Sunday, March 21, 2010

For Cuban players, getting off the island means a payday, but also a price

BASEBALL

For Cuban players, getting off the island means a payday, but also a price
Talented players from the island nation are defecting and signing with
major league teams at an ever-increasing rate. But money often can't buy
happiness, when leaving comes at the cost of loved ones left behind.
Iglesias and Chapman
By Kevin Baxter
March 21, 2010

Reporting from Goodyear, Ariz.
Leaving home wasn't as simple as Aroldis Chapman had hoped.

"It was very difficult," the pitcher confessed last month, half a year
after walking away from Cuba's national team and defecting in the
Netherlands. "I had to leave my friends, my family. Everything."

Including a baby daughter he has never met.

"But when I made the decision," he continued in Spanish, "like they say,
you have to be brave."

He didn't come alone. The last two years have seen the largest exodus of
Cuban baseball talent since Fidel Castro took power half a century ago,
with more than 40 players defecting.

Chapman, a precocious left-hander whose fastball has been clocked at 102
mph, was considered the best prospect in the bunch. Only 22, he was
signed in January by the Cincinnati Reds for six years and $30.25
million, the second-richest contract ever awarded to a Cuban defector.

And he isn't the only new millionaire. Shortstop Adeiny Hechevarria
signed a four-year, $10-million deal with Toronto; shortstop Jose
Iglesias got $8.25 million over four years from Boston; pitcher Noel
Arguelles reached a five-year, $6.9-million deal with Kansas City; and
infielder Leslie Anderson received $3.75 million over four years from
Tampa Bay.

Expect the list to grow too, with top players such as pitching star
Yunesky Maya, first baseman Jose Julio Ruiz and hard-throwing
right-hander Reinier Roibal likely to sign within the next few weeks.

The biggest group, though, is scattered from Miami to Mexico and around
the Dominican Republic — about three dozen ballplayers who defected in
pursuit of a major league deal that might never come.

"It's an incredible number out there. And their migration has a lot to
do with their countrymen and teammates leaving and having success," said
Bart Hernandez, a Cuban-born agent who represents several of the
defectors. They say, " 'Hey, I'm just as talented as he is. He's in the
big leagues. So I'm going to go.' "

▸ **Exercise details**:
From the article on Cuban baseball defectors, output the passage between "Expect the list" and "next few weeks.", inclusive, copying it word for word.

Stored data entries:

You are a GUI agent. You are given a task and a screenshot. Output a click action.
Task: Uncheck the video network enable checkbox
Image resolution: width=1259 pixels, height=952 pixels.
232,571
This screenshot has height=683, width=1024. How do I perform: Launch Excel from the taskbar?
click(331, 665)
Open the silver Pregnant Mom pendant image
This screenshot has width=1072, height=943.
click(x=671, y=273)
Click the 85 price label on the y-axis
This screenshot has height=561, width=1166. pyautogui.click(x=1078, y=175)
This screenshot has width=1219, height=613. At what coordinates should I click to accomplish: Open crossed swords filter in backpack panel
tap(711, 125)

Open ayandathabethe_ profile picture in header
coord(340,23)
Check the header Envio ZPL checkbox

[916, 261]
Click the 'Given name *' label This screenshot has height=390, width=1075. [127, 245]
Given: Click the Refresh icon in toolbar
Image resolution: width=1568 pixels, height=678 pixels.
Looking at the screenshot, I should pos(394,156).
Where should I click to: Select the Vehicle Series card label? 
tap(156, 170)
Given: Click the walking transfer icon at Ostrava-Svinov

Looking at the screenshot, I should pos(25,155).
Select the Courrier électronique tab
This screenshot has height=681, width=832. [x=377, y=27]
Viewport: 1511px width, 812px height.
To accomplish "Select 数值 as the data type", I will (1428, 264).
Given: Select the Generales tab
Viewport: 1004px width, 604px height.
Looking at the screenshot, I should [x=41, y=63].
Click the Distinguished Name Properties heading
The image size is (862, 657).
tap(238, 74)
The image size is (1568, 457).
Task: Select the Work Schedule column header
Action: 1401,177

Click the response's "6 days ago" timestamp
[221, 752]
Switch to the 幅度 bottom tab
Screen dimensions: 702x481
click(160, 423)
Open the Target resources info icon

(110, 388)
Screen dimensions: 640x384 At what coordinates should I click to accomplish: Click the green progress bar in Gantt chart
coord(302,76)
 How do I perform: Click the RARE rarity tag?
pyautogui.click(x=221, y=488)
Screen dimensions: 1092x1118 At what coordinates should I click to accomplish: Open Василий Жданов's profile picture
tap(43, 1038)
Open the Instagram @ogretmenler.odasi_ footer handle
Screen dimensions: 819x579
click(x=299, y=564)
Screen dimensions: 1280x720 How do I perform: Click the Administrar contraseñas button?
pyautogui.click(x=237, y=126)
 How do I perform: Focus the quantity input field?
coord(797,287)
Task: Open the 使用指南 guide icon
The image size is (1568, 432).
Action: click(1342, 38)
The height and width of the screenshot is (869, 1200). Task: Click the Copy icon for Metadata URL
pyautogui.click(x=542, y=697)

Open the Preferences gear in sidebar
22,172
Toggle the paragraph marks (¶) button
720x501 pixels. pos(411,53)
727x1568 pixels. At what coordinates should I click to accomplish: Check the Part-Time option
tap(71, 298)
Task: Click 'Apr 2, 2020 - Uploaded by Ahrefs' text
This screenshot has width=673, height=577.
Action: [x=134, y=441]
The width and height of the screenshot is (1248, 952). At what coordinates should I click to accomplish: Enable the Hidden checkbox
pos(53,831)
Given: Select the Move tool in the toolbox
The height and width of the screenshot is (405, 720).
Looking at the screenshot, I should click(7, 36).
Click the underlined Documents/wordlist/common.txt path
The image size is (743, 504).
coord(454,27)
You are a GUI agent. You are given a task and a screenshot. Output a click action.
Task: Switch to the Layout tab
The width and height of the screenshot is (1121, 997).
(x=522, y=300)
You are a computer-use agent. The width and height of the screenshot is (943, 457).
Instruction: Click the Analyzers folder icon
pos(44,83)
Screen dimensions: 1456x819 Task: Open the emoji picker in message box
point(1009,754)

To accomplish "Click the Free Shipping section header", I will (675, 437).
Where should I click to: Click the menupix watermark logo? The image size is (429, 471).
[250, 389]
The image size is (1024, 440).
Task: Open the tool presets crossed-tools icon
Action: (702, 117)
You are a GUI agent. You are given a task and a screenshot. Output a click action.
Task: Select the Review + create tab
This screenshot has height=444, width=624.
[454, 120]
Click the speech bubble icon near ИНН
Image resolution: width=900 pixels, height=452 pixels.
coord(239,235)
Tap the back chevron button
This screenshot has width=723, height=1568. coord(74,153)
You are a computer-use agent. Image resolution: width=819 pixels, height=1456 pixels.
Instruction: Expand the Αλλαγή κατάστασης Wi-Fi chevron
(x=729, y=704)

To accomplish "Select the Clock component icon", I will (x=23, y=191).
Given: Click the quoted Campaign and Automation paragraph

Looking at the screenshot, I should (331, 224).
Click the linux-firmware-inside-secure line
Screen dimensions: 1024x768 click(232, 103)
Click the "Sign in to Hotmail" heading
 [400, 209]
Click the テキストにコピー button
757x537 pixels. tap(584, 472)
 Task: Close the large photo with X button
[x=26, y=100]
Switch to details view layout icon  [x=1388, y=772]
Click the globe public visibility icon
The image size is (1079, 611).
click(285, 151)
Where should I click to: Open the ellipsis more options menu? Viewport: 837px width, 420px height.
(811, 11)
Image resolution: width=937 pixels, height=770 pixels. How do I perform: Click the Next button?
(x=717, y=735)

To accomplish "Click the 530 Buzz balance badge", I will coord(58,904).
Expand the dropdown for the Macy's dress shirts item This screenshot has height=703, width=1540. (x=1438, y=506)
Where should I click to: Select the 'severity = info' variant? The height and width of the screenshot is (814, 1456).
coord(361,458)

▸ **Answer to the problem**:
Expect the list to grow too, with top players such as pitching star
Yunesky Maya, first baseman Jose Julio Ruiz and hard-throwing
right-hander Reinier Roibal likely to sign within the next few weeks.